Pick out each line in these entries that contains the string "Select".
(EXERCISE DATA begins)
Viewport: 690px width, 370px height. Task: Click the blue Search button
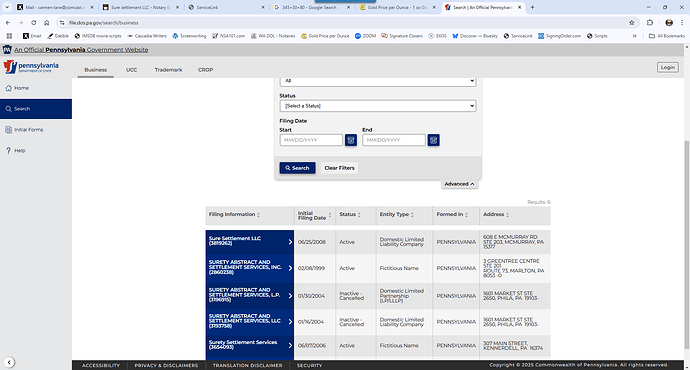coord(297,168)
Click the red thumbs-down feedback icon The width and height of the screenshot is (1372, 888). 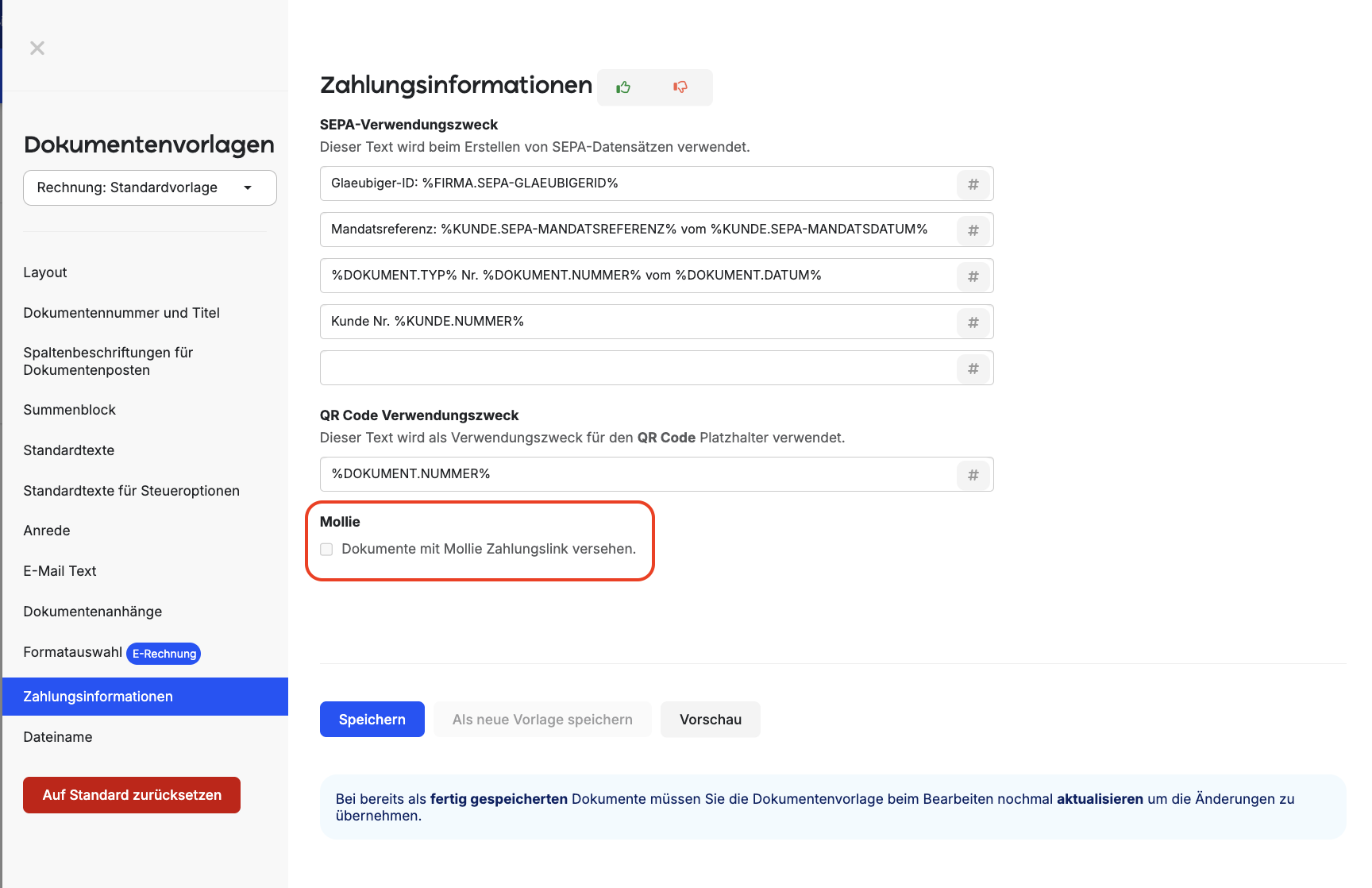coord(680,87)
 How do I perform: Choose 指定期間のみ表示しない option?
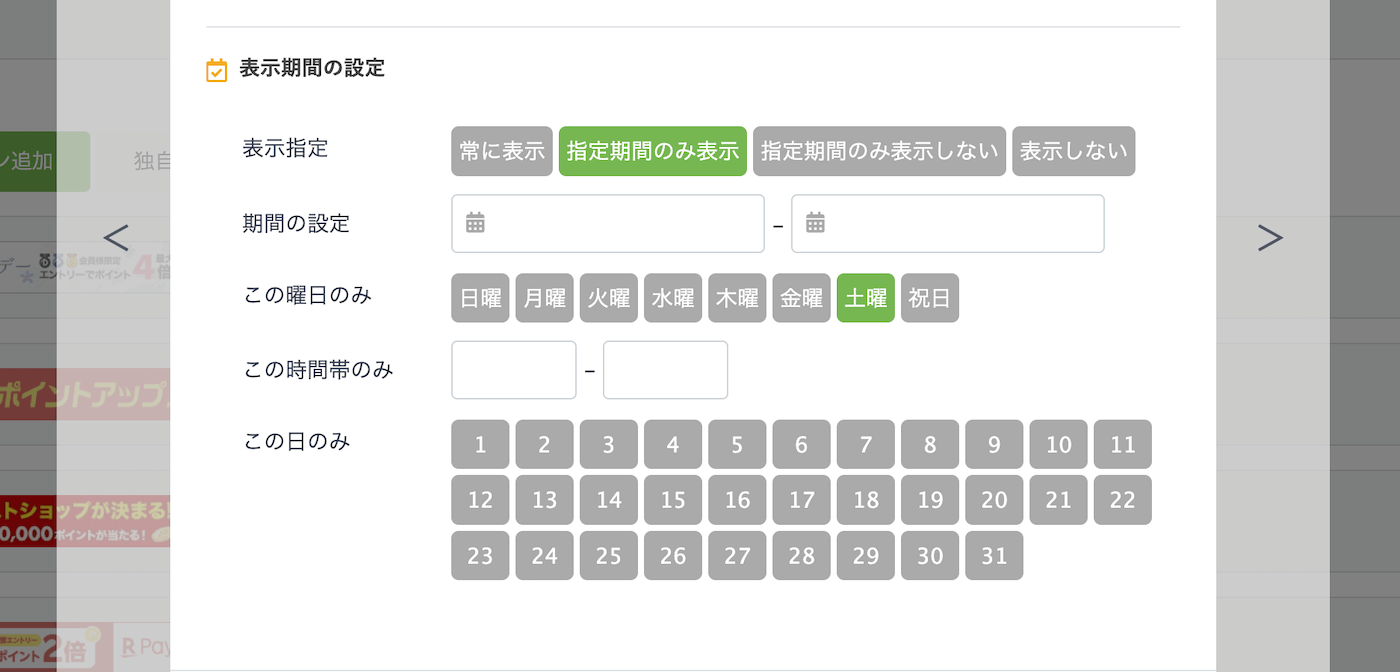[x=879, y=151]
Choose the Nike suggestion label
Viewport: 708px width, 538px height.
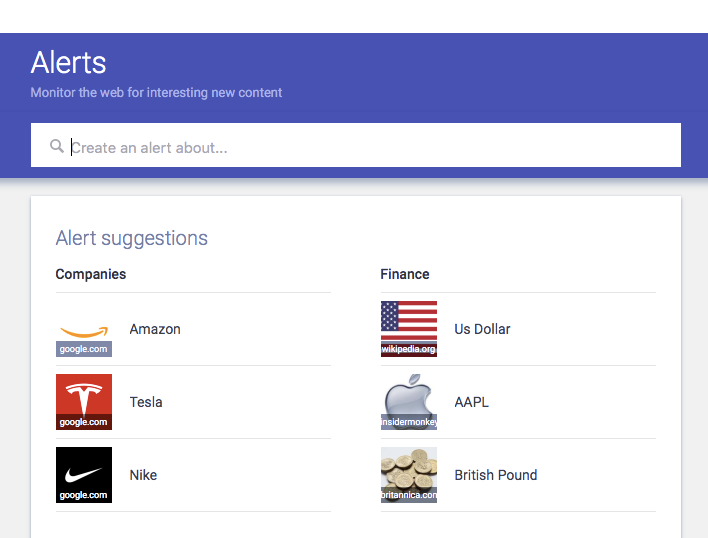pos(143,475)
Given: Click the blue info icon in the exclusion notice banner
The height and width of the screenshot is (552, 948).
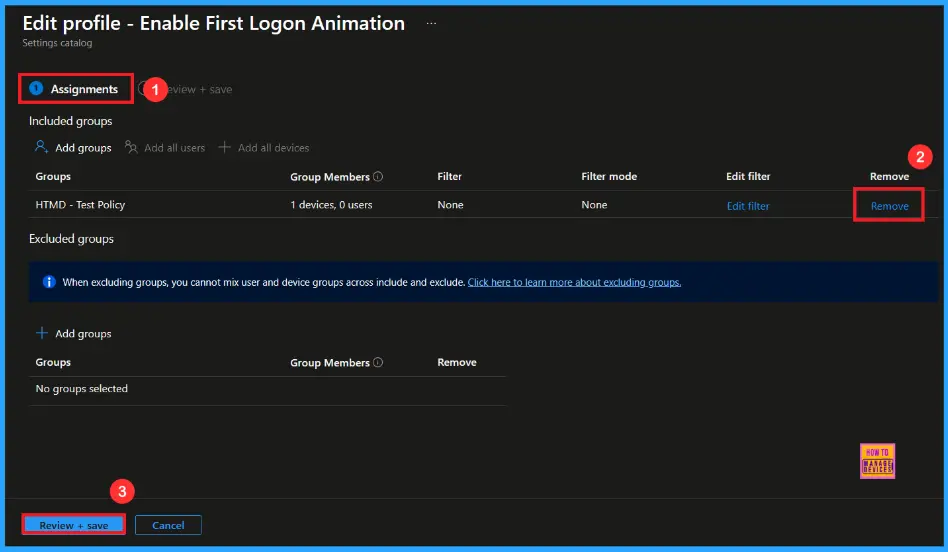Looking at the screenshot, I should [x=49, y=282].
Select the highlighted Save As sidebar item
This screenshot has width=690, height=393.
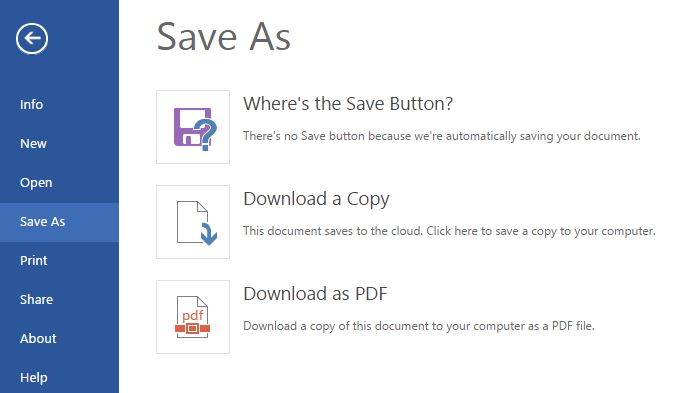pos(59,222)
(EXERCISE DATA ends)
(EXERCISE DATA begins)
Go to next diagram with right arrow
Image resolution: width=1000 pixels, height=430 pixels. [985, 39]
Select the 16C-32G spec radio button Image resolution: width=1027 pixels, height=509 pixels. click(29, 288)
(EXERCISE DATA ends)
--- SOLUTION TO THE PROBLEM ---
Select the highlighted Save As sidebar item
Select the 16C-32G spec radio button Image resolution: width=1027 pixels, height=509 pixels. click(29, 288)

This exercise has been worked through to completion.